Evolution and Mitigation of Runaway Electrons Emerging during Tokamak Plasma Startup

Startup runaway electrons (REs) reaching an energy of over 30 MeV have been observed in DIII-D 1.5s after discharge initiation with first-time measurements of the time-dependent startup RE quantity and energy spectra. Without mitigation, the maximum observed RE energy continues to rise during the plasma current, Ip, ramp and flattop, eventually reaching the upper limit of the RE diagnostic in some cases. Surprisingly, the growth rate of maximum RE energy is lower during the Ip ramp than during the Ip flattop, which is encouraging for mitigation applied during the ramp. Sensitive measurements of hard-x-ray bremsstrahlung were obtained from the Gamma Ray Imager diagnostic, resolving individual photons with energies from 0.5 - 30 MeV at over a 1 MHz count rate.
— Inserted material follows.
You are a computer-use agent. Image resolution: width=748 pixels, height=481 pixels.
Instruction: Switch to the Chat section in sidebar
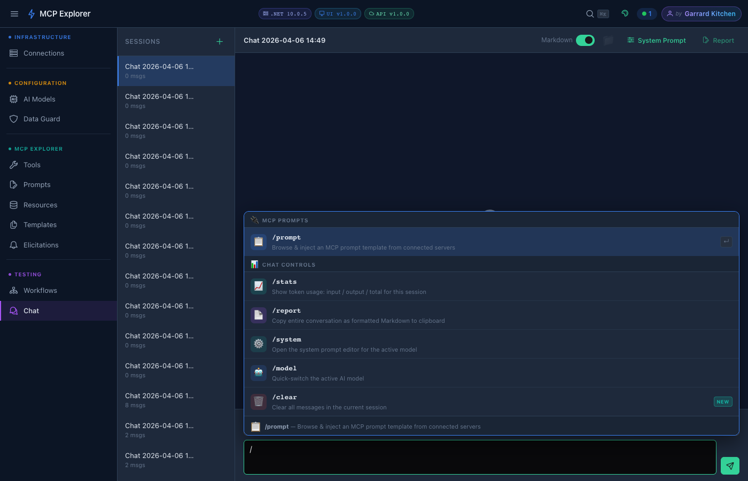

REs with energy on the order of 0.5 MeV are detected immediately after the burn-through phase over a wide range of startup parameters in DIII-D, including an 80-fold variation in pre-fill pressure, from 0.29 to 24 mPa. This is consistent with a recent hypothesis that startup REs may emerge, in varying quantities, in all tokamak plasmas [P.C. de Vries, Nucl. Fusion 63 (2023) 086016]. The evolution of RE quantity and energy depend nonlinearly on pre-fill pressure and density during the Ip ramp. Electron cyclotron heating (ECH) during plasma initiation and the Ip ramp suppresses the growth of startup RE quantity and energy, likely due to increased plasma temperature and density. Additionally, ECH during the Ip flattop induces continuous RE loss across the measured energy range, demonstrating a potential method of startup RE mitigation. These results have already motivated a new modeling and validation effort for the development of safe startup scenarios for ITER and other future tokamaks, and they move the U.S. to the experimental forefront of this international effort.